═════ Document section ═════
In one early scene Conan discusses theology with his companion Subotei the archer. Conan speaks fondly of his warrior god Crom, stressing his power and roundly mocking his friend’s simple-minded animism (“Crom laughs at your four winds. Laughs from his mountain”). Subotei listens politely to Conan’s tirade and then points out that Conan’s god may well be powerful but in order to wield his power from his mountain he must walk beneath the sky, thereby making himself subject to Subotei’s divine winds and sky. This suggestion that organised religion is arguably inferior to a pantheistic respect for nature sets the tone for a script that relentlessly takes pot-shots at the idea of a divinely ordered universe.
Indeed, the film’s main bad guys are the leaders of an aggressively expanding snake cult. A cult that reveals itself to be little more than a retirement home for ageing barbarian raiders. Raiders who have figured out that, rather than riding around the landscape threatening people into giving up their goods, it is much easier to simply set up a temple and wait for people to surrender their money of their own accord. Not content with suggesting organised religion is nothing but a rogue’s retirement fund, Conan the Barbarian also goes out of its way to mock the icons of real world religions. For example, we have the infamous scene in which Conan is crucified on the Tree of Woe. But rather than allowing himself to die and for god to resurrect him like Jesus or Aslan, Conan refuses to accept his fate and so he eats a vulture and then gets his friends to make a pact with dark forces in order to bring him back from the dead. Similarly, the ‘Riddle of Steel’ comes across as a mockery of a Zen koan as not only is there an answer but the answer is that the source of all power in the world is not steel or magic or the gods but humanity.
Even when Conan does pray to Crom he admits that he has no tongue for it and his prayer is less an act of supplication or veneration but a threat and an ultimatum : Grant me victory or to hell with you! Of course, Conan is granted his revenge but Crom’s presence is conspicuously absent from the battle. Crom, much like all non-existent deities, is evidently the kind of god who helps those who help themselves.
This sense of godlessness is arguably also present in the source material for Conan the Barbarian, the writings of Robert E. Howard and so it is delightful to see the same muscular atheism appear in a film featuring another of Howard’s creations : Solomon Kane. Michael J. Bassett’s Solomon Kane addresses the issue of God’s apparent absence head-on by asking whether, in a world where God does not exist but the Devil clearly does, is it ever possible for humanity to achieve redemption?
═════ Entries shown ═════
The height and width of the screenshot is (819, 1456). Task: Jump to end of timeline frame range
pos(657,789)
═════
═════ Entries shown ═════
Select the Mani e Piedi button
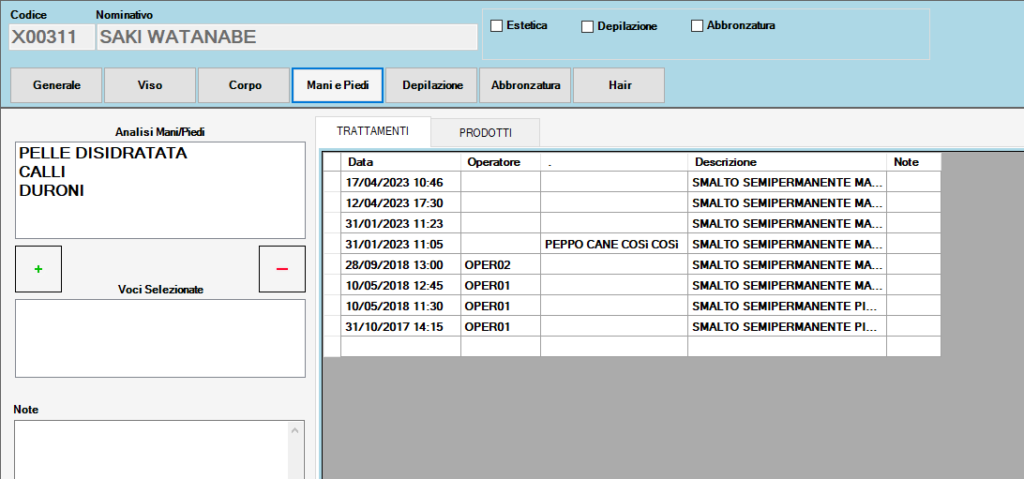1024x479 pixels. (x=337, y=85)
═════
═════ Entries shown ═════
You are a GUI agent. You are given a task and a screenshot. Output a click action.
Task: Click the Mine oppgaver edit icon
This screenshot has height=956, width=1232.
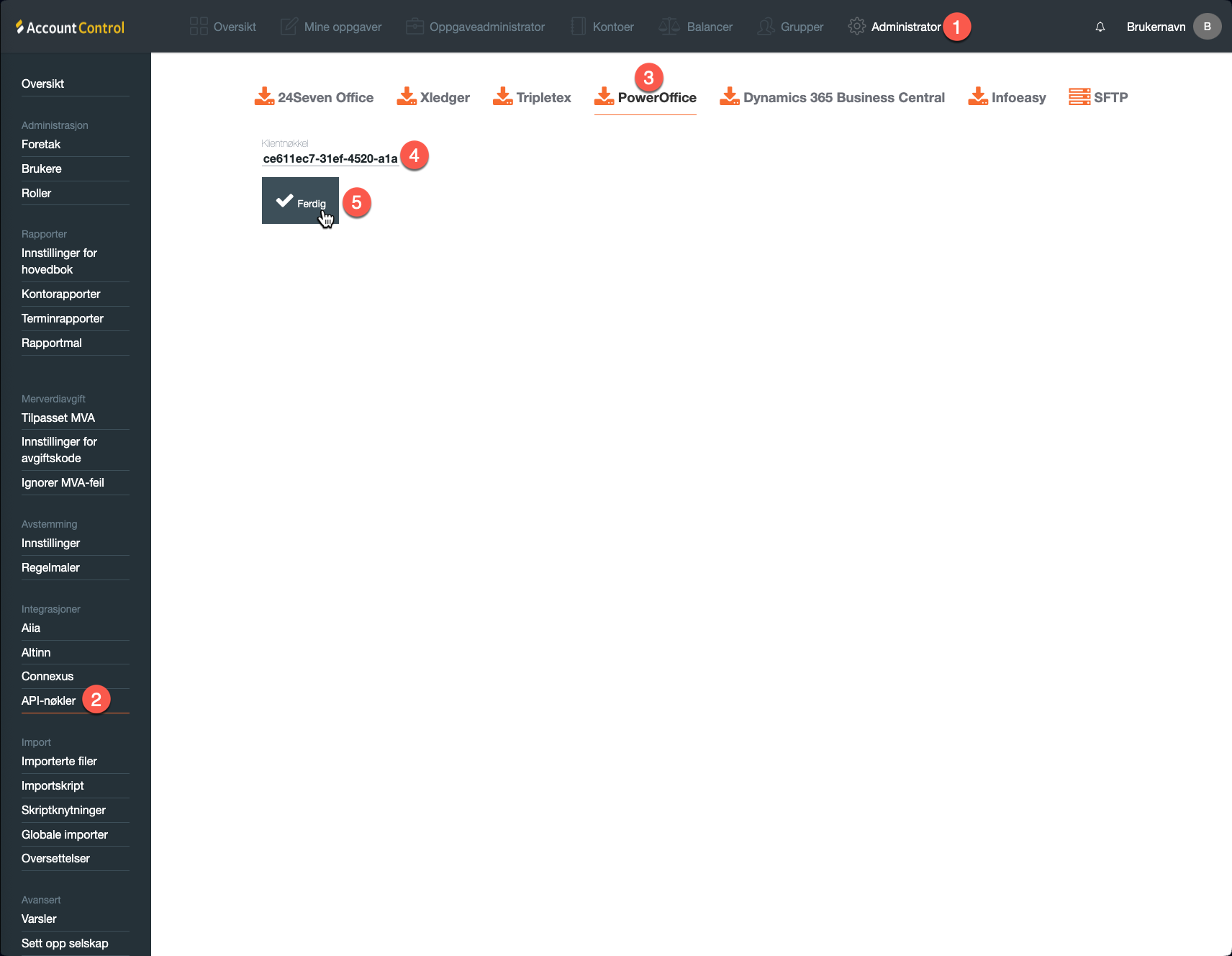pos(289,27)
═════
== Problems ==
a – In the passage on Conan the Barbarian, who are the film's main villains?
b – Reproduce the passage on Conan the Barbarian verbatim, from "Even when Conan" up to and including "who help themselves.".

== Per-task answers ==
a – The leaders of an aggressively expanding snake cult.

b –
Even when Conan does pray to Crom he admits that he has no tongue for it and his prayer is less an act of supplication or veneration but a threat and an ultimatum : Grant me victory or to hell with you! Of course, Conan is granted his revenge but Crom’s presence is conspicuously absent from the battle. Crom, much like all non-existent deities, is evidently the kind of god who helps those who help themselves.